Tuesday, August 30, 2005

Self-denial as selfishness

Here's a musing for the day: Self-denial is selfishness in disguise. Now I'm not saying this is always true, but it's something I've noticed in my own behavior and thought. Maybe I'm just especially manipulative.

So you're a kid, say, and your parents want to buy you a ton of presents for Christmas. Now I'd make up a laundry list of stuff, tell Santa Claus, and get a lot of things. Just like every other kid on my suburban block. But when I got older, I realized that my parents would get me the top n things on my list. So if I asked for something, and it wasn't ridiculous, I'd pretty much get it. Some of you may have had a similar experience. The fact that this is exceptionally consumerist and not the sort of mindset that our civilization should be fostering is beside the point.

So Christmas morning became a ritual of opening things that I already knew about. I realized that if I just asked for fewer things, my parents would still buy me a ton of presents, but they'd be surprises (and I'd still tend to enjoy them as much or more). So I started not asking for much. Isn't that kind of conniving and manipulative? Yeah, well... yeah.

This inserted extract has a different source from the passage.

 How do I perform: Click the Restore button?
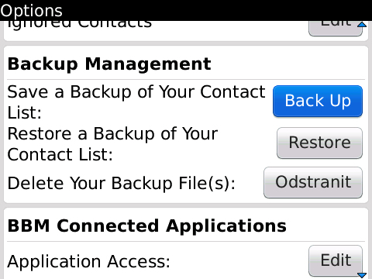pos(319,143)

That's what I'm saying. I wasn't trying to be nice or save them money or something, I just wanted more presents- but I wanted to seem like I was being nice.

Few things in life are free- everything's an exchange. You don't eat as much because you want to get in better shape- you trade food for fitness. You don't buy a CD because you're saving the money for a video game- these are lame examples, but you see what I mean. And really, what I was doing by asking for less was saying "don't spend the money on me here, spend it on me some other way." Or even just in general- maybe if I didn't want my parents to buy me new clothes or whatever, I bet somewhere in my subconscious, I was thinking "then they'll buy me something else."

Just now, Connor, Joe and I were ordering pizza, and I think we were all doing it. I was thinking vegetarian pizza, Connor was thinking some kind of meat pizza, (Joe was playing a video game and not really listening)... but neither one of us wanted to insist on our choice, because we both thought- what? that maybe next time we ordered, whoever didn't get his way this time would get his way next time? like a you-owe-me-one deal?

But as soon as you start insisting on what you want, you become "pushy." Is there a solution to this? I don't know. Maybe just say what you think, and not get mad at others when they do the same. For serious.